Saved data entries
--- START ---

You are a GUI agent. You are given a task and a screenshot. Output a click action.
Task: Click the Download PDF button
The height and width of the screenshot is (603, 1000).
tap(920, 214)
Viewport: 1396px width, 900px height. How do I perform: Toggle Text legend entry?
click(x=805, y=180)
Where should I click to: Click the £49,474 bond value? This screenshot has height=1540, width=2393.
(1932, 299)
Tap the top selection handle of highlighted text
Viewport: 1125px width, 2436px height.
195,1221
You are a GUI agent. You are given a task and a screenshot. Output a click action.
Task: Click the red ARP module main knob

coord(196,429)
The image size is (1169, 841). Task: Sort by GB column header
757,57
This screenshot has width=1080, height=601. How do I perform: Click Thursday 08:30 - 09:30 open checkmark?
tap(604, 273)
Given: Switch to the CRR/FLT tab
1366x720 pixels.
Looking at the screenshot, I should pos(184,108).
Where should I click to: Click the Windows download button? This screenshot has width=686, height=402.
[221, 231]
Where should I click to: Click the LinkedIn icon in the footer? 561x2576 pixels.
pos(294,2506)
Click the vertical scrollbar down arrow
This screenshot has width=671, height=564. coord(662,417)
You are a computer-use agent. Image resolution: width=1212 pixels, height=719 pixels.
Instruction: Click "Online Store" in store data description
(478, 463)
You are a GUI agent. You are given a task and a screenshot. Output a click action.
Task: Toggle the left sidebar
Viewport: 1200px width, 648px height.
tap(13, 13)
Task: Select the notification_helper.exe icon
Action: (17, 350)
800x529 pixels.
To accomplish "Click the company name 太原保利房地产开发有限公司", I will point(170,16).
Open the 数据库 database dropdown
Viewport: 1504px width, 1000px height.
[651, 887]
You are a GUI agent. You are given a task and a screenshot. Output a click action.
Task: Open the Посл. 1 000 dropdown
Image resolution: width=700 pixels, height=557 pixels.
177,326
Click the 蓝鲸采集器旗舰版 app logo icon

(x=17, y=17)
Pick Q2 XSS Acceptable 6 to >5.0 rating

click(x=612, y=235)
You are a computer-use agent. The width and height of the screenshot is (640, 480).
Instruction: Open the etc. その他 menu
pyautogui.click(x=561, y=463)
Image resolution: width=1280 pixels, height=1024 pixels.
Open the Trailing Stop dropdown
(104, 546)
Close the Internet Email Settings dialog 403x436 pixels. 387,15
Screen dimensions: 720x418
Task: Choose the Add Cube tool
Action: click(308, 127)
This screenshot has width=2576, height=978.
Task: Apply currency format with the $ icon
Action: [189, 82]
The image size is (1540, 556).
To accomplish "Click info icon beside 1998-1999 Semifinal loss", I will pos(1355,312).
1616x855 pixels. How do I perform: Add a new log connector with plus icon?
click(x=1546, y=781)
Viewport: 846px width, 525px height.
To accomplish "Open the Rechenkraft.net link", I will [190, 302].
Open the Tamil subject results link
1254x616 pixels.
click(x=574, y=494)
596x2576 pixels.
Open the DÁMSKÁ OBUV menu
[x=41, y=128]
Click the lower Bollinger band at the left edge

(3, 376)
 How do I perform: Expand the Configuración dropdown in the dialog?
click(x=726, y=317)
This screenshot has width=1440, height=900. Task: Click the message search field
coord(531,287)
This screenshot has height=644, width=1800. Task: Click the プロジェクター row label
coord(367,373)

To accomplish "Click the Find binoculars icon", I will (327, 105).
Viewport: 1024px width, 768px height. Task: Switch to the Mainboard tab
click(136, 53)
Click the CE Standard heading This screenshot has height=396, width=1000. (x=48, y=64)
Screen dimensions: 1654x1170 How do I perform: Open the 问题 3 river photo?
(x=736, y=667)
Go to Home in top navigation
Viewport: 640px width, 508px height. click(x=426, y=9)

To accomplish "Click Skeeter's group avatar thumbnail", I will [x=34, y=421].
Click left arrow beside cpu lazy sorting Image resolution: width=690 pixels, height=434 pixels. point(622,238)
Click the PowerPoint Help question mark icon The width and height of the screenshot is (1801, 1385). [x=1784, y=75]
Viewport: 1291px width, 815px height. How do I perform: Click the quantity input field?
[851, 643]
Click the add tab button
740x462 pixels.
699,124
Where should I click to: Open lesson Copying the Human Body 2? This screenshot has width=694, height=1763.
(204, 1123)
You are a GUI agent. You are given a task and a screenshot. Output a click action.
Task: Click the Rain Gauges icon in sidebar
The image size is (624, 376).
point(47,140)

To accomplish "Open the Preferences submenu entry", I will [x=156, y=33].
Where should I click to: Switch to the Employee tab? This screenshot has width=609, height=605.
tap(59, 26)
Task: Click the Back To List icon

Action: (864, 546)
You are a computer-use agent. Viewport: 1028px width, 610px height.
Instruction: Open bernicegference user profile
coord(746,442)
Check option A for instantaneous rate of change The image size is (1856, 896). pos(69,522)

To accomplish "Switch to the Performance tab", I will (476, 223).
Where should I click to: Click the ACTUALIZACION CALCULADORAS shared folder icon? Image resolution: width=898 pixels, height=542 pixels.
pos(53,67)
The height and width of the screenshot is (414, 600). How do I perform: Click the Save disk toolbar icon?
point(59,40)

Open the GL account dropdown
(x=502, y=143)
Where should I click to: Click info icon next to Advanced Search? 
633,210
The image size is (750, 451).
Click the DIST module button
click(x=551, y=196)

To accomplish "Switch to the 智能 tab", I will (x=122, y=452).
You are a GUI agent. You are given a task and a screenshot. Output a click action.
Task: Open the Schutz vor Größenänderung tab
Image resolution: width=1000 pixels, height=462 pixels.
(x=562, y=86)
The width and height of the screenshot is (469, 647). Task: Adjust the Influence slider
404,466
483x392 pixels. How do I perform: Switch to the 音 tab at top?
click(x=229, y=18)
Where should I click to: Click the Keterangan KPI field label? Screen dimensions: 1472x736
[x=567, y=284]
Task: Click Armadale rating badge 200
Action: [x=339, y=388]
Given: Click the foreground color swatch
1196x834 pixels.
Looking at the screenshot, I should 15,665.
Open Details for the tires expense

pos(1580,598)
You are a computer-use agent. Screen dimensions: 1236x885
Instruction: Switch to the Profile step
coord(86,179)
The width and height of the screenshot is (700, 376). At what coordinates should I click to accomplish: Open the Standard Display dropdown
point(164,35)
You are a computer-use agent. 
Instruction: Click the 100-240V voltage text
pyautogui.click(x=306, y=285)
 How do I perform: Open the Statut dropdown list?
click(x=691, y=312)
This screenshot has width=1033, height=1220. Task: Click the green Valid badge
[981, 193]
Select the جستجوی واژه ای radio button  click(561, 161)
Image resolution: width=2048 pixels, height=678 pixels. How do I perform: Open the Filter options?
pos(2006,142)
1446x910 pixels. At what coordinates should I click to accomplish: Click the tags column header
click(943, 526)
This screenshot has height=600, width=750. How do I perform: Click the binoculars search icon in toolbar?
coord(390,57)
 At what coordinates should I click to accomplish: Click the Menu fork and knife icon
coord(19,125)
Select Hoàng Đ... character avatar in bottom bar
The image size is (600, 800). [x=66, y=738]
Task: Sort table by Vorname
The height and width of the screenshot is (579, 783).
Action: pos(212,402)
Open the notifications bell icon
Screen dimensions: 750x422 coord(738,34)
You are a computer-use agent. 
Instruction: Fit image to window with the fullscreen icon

--- END ---

▸ **Problem details**:
Using the data above, count the lines that hold the string "beside". Report the number and nothing else.

▸ **Written solution**:
2